■ **Extract to read**:
____

The fact that the recent Western recognitions of Palestine facilitate Israeli goals became clearer than ever last week, when US President Donald Trump released his 20-point-plan to end the war on Gaza. Netanyahu has previously protested Western countries’ recognition of Palestine as an “absurd prize for terrorism,” and his American patrons have echoed this rejection. However, Israel and the US’s “peace plan” builds precisely on the conditional recognition framework—calling for Palestinian disarmament, brushing aside any concrete consequences against Israel, and imposing “reforms” on the Palestinian Authority (the only one of these that has any real Palestinian backing is the holding of democratic elections.)

To be sure, the Trump plan goes further than Western states’ conditional recognition announcements by decoupling its conditions from even an elusive offer of statehood and instead making them prerequisites for a ceasefire, while also adding new hurdles (such as allowing Israeli troops to retain security control of Gaza, placing Palestinians under colonial rule by Trump and ex-British Prime Minister Tony Blair, and insisting the PA withdraw its cases against Israel at the international courts). These expansive conditions reflect 11th-hour changes Netanyahu reportedly secured to the document, clarifying the extent to which the 20-point-plan is an Israeli one. But not even Netanyahu’s open boasts that Israel set the terms of the plan has been enough to deter Palestine’s new recognizers from embracing it. Despite their show of bucking Netanyahu in the statehood arena, countries like France, the UK, Australia, and Canada have uncritically welcomed the Trump–Netanyahu blueprint of indefinite occupation—clarifying that their recent gestures of recognition are not new steps toward accountability but consistent with their broader pro-Israel politics.

____

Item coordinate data

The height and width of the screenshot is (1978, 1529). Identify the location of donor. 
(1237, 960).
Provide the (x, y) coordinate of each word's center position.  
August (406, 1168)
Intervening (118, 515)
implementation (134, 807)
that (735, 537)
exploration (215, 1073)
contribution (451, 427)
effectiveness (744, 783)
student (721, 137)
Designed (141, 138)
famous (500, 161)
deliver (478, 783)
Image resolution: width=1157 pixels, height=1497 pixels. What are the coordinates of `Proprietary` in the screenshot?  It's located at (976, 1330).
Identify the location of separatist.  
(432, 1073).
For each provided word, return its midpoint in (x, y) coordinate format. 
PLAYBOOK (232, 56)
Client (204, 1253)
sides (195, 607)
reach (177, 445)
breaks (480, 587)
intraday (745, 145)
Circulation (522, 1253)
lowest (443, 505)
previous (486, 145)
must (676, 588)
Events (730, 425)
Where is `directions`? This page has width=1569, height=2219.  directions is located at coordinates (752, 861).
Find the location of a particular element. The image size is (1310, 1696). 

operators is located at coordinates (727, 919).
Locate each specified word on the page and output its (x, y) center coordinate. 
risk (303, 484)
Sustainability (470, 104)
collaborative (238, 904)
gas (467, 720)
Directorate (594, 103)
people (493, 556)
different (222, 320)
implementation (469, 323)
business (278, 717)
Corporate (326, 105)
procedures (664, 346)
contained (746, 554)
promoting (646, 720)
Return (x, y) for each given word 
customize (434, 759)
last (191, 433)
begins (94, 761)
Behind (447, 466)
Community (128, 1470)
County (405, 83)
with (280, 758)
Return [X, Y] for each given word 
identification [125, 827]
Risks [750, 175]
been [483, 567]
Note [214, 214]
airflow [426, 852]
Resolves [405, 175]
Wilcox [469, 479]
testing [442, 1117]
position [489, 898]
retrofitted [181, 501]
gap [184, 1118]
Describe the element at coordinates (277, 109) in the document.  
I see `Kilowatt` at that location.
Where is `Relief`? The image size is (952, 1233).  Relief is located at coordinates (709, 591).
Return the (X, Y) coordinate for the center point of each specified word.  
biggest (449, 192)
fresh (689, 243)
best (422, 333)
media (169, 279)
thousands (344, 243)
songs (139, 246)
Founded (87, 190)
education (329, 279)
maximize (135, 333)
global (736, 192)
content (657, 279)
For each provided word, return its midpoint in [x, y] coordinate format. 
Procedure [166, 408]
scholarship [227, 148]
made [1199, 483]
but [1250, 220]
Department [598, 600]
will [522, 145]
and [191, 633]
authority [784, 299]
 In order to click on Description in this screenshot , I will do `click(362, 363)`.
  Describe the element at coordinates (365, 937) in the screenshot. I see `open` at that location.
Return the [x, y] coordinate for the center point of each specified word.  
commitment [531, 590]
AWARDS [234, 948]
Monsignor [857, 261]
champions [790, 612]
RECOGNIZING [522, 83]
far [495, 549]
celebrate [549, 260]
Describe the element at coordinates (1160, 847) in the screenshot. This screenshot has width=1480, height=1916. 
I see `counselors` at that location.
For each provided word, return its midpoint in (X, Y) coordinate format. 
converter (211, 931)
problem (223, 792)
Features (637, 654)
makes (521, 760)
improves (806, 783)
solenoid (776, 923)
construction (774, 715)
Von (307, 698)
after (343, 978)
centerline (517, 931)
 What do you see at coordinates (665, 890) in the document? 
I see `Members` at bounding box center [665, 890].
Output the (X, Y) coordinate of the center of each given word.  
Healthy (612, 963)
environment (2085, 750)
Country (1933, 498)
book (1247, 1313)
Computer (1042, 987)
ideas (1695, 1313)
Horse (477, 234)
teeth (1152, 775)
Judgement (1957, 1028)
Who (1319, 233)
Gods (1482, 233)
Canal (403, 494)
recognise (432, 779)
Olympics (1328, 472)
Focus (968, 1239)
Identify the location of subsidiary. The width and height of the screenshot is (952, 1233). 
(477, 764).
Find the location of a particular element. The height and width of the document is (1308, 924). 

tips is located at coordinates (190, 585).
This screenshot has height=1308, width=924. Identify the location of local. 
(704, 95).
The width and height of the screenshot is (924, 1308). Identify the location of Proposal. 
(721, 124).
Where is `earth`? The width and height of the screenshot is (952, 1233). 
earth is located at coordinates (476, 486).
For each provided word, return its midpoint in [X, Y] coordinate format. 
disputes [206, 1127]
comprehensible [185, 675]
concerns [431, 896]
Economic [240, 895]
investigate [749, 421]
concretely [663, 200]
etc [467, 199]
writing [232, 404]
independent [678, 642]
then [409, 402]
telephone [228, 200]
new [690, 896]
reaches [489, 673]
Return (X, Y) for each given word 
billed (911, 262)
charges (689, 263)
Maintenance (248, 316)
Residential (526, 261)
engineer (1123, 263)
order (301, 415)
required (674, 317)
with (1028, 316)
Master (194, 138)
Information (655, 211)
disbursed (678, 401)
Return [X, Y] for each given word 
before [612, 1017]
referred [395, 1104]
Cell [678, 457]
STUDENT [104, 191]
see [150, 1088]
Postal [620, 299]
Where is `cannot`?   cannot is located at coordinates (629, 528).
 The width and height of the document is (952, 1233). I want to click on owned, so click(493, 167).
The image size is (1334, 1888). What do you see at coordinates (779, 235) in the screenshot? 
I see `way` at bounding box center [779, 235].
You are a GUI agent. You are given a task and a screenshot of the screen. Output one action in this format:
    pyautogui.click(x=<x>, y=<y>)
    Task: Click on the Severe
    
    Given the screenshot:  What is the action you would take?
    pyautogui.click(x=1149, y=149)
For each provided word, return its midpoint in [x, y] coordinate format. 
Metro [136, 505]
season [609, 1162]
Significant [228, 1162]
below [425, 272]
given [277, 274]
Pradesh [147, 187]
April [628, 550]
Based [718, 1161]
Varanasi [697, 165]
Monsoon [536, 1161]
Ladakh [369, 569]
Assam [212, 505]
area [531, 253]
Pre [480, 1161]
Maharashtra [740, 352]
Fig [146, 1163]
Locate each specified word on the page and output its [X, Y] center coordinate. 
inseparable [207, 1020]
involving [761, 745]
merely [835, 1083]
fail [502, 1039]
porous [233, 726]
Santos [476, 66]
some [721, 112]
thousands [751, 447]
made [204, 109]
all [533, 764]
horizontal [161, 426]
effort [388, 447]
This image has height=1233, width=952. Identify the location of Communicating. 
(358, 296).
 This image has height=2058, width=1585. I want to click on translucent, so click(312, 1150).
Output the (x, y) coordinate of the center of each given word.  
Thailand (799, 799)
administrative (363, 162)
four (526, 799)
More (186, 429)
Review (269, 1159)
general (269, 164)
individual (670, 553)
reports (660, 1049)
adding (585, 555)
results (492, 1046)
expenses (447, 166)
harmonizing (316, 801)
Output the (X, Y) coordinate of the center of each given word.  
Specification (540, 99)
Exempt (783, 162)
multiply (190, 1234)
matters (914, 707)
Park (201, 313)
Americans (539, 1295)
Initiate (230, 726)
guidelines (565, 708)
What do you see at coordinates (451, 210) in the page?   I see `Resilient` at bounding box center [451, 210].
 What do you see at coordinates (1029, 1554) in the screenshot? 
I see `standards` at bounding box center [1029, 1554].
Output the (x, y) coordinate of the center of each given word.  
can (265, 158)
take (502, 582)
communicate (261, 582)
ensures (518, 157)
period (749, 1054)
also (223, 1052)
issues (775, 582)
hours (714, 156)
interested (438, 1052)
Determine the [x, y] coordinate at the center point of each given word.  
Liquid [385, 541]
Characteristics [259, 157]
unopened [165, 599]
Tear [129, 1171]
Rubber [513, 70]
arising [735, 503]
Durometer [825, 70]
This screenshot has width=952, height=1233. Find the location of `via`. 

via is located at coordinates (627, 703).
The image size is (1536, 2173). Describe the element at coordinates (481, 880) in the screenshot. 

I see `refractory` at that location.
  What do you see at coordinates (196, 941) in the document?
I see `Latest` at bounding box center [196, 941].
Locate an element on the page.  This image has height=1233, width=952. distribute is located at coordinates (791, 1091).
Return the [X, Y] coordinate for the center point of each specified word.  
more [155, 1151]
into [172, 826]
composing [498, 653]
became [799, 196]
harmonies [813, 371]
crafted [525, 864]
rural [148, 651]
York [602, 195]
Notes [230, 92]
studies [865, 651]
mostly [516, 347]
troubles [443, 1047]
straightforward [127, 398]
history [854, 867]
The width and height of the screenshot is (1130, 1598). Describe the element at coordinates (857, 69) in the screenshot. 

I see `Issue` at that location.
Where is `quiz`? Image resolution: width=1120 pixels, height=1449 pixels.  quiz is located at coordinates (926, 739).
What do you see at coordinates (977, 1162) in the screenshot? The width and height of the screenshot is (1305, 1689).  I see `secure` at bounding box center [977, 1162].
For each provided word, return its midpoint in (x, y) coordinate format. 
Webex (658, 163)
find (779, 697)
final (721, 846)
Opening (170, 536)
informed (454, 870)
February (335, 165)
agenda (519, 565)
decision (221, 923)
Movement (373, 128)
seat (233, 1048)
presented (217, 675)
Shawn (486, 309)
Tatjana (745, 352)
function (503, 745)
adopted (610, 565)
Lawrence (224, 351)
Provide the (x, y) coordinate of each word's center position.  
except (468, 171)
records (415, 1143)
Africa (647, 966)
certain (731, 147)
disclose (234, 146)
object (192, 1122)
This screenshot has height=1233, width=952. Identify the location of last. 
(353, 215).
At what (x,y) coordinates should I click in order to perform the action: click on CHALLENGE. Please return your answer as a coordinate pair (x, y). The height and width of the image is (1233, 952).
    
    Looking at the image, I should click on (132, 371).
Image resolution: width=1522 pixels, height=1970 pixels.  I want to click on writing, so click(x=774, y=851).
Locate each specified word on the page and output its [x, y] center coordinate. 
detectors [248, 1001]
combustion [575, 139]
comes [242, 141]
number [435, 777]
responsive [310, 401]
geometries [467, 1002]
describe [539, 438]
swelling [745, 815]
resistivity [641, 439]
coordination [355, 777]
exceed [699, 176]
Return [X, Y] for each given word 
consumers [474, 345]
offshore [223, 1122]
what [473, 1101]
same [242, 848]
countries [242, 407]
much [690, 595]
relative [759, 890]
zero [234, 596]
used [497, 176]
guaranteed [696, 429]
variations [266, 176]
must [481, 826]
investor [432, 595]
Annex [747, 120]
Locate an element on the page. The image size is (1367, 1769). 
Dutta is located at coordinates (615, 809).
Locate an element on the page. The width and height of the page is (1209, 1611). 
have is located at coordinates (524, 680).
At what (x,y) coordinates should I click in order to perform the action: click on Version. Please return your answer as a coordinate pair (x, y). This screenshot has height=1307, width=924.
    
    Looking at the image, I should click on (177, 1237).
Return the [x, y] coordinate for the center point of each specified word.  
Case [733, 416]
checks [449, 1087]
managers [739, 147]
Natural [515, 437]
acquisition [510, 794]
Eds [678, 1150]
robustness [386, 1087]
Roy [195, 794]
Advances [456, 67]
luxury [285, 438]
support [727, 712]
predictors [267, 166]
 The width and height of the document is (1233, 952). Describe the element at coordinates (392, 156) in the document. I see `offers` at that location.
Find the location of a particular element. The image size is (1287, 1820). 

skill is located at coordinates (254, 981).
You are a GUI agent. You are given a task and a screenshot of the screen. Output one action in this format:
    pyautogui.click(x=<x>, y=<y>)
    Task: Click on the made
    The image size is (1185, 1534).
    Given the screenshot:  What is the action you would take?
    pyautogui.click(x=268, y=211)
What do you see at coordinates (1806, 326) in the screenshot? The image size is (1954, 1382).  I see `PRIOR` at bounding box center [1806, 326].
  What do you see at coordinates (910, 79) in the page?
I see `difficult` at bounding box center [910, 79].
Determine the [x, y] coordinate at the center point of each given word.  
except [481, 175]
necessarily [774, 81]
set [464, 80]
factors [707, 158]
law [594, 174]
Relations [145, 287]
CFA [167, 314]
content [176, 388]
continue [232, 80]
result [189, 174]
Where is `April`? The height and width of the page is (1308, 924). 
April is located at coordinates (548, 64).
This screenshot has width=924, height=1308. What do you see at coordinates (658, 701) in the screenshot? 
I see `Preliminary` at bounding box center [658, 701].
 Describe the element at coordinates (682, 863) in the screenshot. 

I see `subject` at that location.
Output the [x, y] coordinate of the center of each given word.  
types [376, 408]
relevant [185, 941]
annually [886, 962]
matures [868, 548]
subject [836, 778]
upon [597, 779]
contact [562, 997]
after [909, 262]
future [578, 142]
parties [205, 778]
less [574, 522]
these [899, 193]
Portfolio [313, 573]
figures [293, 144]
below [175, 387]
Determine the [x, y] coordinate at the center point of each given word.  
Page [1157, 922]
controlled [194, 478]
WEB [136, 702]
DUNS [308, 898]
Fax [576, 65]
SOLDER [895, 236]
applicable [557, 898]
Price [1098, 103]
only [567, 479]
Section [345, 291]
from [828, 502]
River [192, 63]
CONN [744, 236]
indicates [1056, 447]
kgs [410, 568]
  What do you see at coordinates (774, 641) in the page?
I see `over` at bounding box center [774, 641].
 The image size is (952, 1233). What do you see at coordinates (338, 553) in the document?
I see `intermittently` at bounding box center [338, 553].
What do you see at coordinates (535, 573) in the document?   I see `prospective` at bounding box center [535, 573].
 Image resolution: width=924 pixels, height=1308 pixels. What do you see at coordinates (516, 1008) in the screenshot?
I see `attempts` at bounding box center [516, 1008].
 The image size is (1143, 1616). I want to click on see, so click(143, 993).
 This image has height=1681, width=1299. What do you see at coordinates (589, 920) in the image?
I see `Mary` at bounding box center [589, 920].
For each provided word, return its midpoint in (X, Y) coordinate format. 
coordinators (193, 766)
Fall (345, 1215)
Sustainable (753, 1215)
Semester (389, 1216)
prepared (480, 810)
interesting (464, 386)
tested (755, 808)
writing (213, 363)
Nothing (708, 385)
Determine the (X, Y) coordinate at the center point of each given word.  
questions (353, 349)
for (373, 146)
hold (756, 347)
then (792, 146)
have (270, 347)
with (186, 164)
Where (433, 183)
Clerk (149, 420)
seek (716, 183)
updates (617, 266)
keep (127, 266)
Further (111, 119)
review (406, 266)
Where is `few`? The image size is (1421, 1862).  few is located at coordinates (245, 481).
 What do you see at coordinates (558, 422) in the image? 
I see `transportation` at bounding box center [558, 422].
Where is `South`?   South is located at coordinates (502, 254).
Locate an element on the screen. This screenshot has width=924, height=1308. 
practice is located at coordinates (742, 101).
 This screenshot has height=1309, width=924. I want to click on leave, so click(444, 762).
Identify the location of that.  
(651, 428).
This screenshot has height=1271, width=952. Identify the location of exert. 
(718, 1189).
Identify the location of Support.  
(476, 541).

____

■ **Exercise requirements**:
**1)** Recast the paragraph of the piece on Western recognition of Palestine that opens with "The fact that the recent Western recognitions" as a short bulleted list, keeping its main facts.
**2)** Extend the piece on Western recognition of Palestine, picking up after its final sentence.

■ **Responses to the tasks**:
**1)**
- Trump's 20-point plan to end the war on Gaza, released last week, made clearer than ever that recent Western recognitions of Palestine facilitate Israeli goals.
- Netanyahu has called Western recognition of Palestine an "absurd prize for terrorism," and his American patrons have echoed this rejection.
- Even so, the Israeli-US "peace plan" builds on the conditional recognition framework:
  - Palestinian disarmament
  - no concrete consequences against Israel
  - imposed "reforms" on the Palestinian Authority, of which only democratic elections have real Palestinian backing

**2)**
All that said, the recognition that Palestinians are indeed a people and have the right to self-determination does hold some meaning. As a minority of countries like Spain have shown, the recognition of the State of Palestine can be used as a springboard to follow through on commitments with concrete action by ending arms sales or pushing for Israel’s international isolation. For activists in the West, too, advocating on behalf of a sovereign state rather than a stateless people opens up more avenues for legal action. In Britain, for instance, the 1870 Foreign Enlistment Act prohibits citizens from serving in armies against “foreign states at peace” with their country. This could mean that British politicians are no longer able to elude questions about prosecuting British dual nationals serving in the Israeli army on the grounds that Palestine is not a state.

But the biggest opening may be a counterintuitive one. From Netanyahu and his likely successor Naftali Bennett to the liberal figureheads Yair Lapid and Yair Golan, the entire Israeli political spectrum has been unanimous in rejecting the new international move for a two-state solution, claiming that recognizing Palestine is a reward for terrorism. Others in the Israeli government want to go further, looking to use Israeli anger at the recognition as a pretext to formalize the de facto annexation of the West Bank. Macron conceded in his UN speech that such annexation would be an “irreversible event” (even as he opted to ignore measures by Israel’s government that have already embarked on this shift). Israel’s brazen rejectionism on this point may thus eventually turn the world’s belated buy-in to the two-state project into an appetite for some kind of alternative.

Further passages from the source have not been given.